Two independent teams were working on the DNA of a 38,000 year old Neanderthal fossil found in Vindija, Croatia. One team was led by Svante Pääbo, of the Max Planck Institute in Leipzig, Germany, sequenced about 0.03% of the 3-billion base-pair Neanderthal genome. The other team at the US Lawrence Berkeley National Laboratory, in California was led by Edward Rubin. They sequenced about 69,000 base pairs.

The results from both quarters have been similar. We are 99.5% similar but the 0.5% is not a small thing. It could be because of that 0.5% that we are here and they are not. The research aims at completing the rough draft of the Neanderthal genome in the next two years, and it will open new doors to our evolutionary history.

Anatomically the humans emerged about 150,000 years ago in Africa but reached Europe only about 36,000 years ago. On the other hand, what the Neanderthals called home covered all of Europe and West Asia. The chimpanzees who were also a part of the family tree split from the human branch about 6.5 million years ago and now they claim that the Neanderthals and us diverged too.

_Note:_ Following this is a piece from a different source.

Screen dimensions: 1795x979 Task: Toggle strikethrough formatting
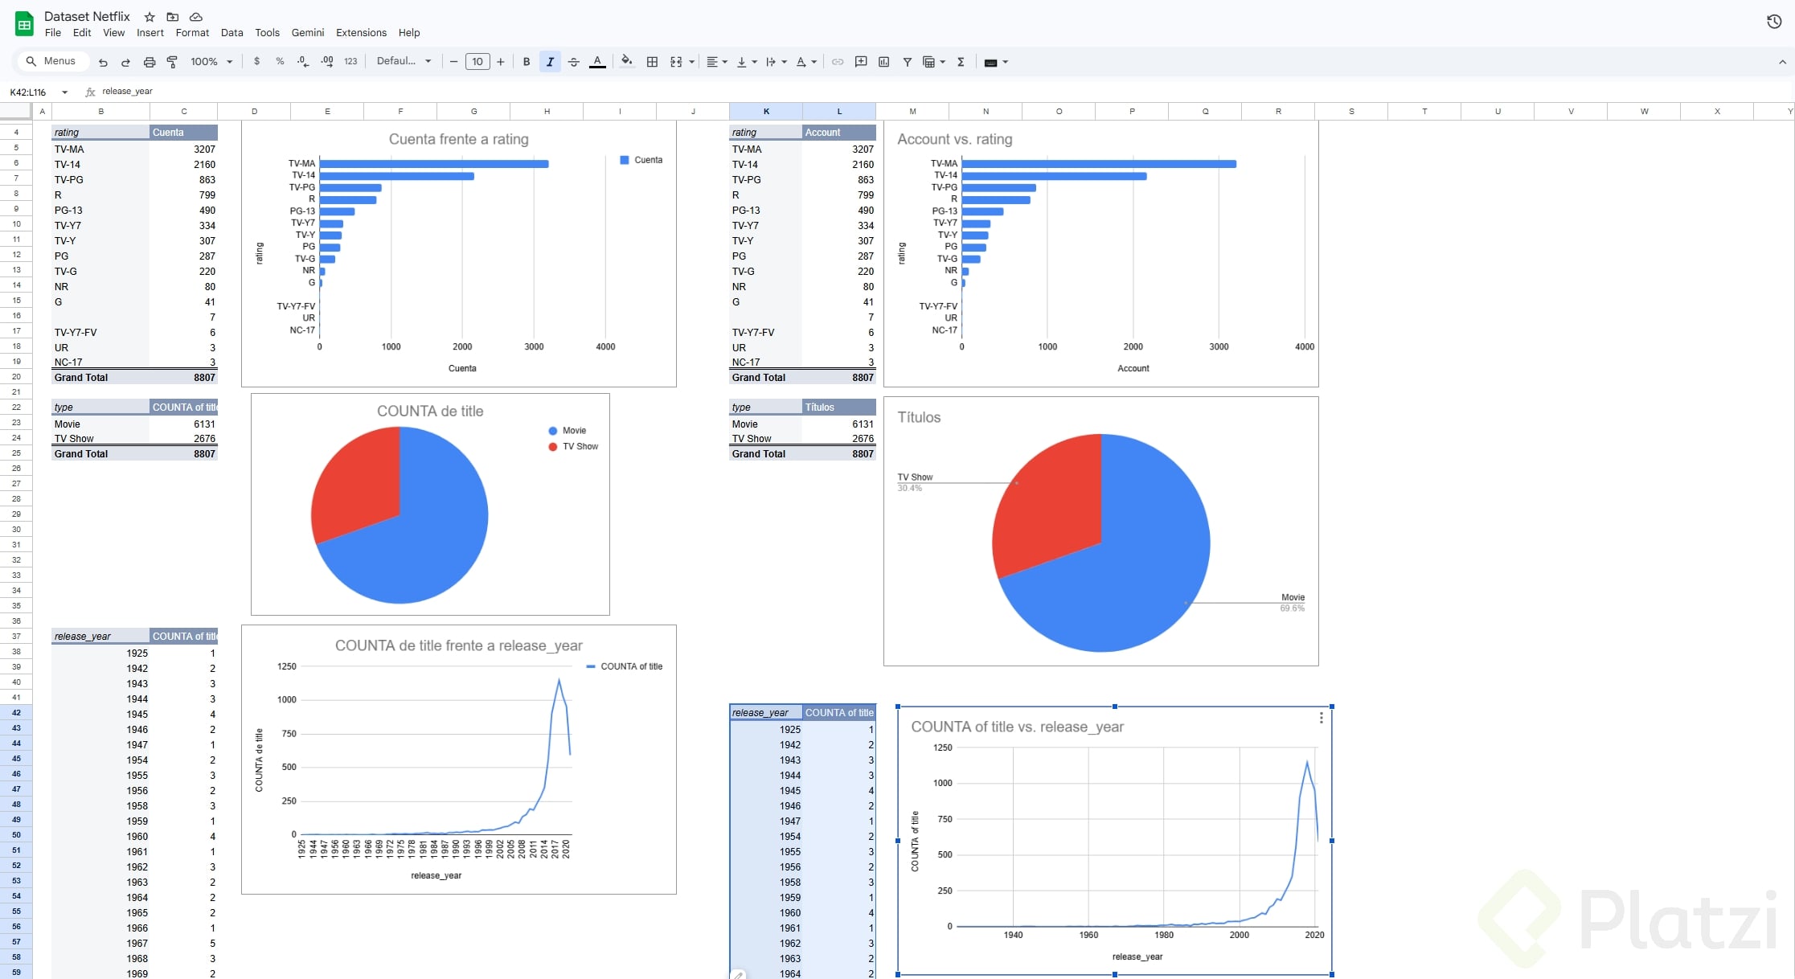(573, 62)
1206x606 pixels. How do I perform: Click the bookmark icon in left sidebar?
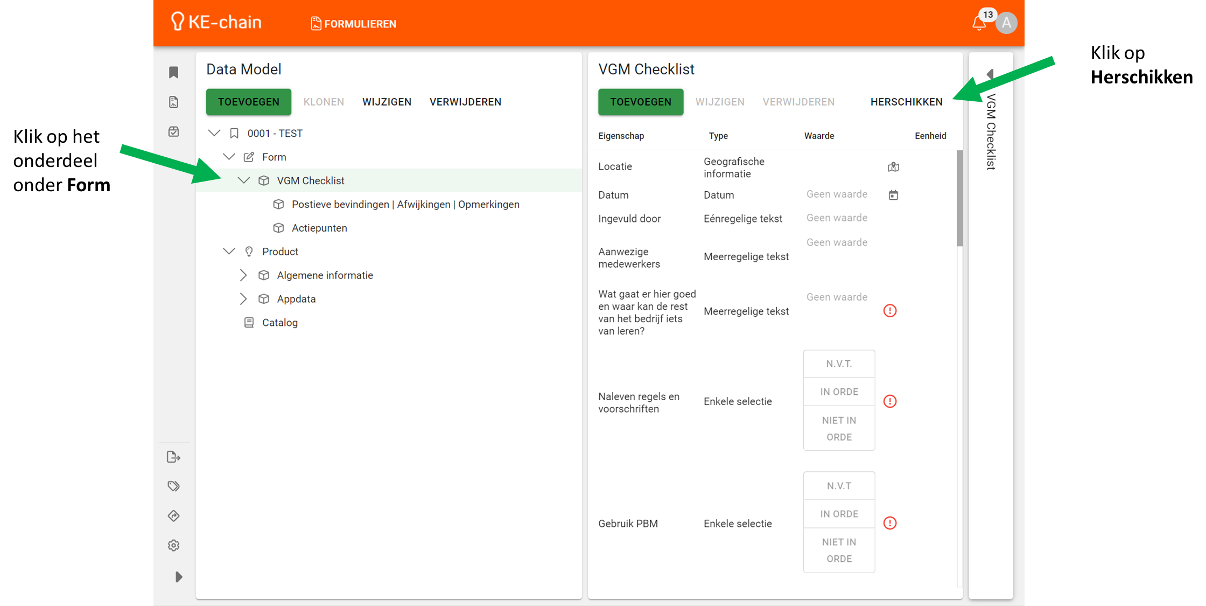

There teams have not analyzed a large number of base pairs to find something drastically different, but there are some differences and there are results that show that there never was significant inter-species breeding. For researchers it is an astonishing and path breaking find with the possible prospects for the future even more mind blowing.

Once the entire draft of the Neanderthal genome is complete we hope to find something which made us different from them. It could be the ‘genius gene’ which made us what we are today, that made us the better one in the process of natural selection. It would be particularly interesting to look for the microcephalin gene, a contributor to the form of the brain, in Neanderthals as it had been suggested that this was introduced to Homo sapiens quite recently, perhaps through interbreeding with Neanderthals.

Yes, maybe it was indeed some ‘loser gene’ that the Neanderthals had that did them but as always there is another side of the story too. They were hardier and more resistant to cold, stronger, they matured more quickly and they appear to have had more robust hearts and circulatory systems, now isn’t that a trait which we humans would like to embed ? Yes, is what the most probable answer will be.

It will be a while before that happens. Once the draft is complete, the Neanderthal genes will be replicated synthetically and introduced into rats to study the effect. And at a later stage when we have enough know how and then someday we’ll introduce that into our babies. Will this be a reality or just an idle brain’s imagination at work only time can tell.

For now we can just say, we have it and they didn’t.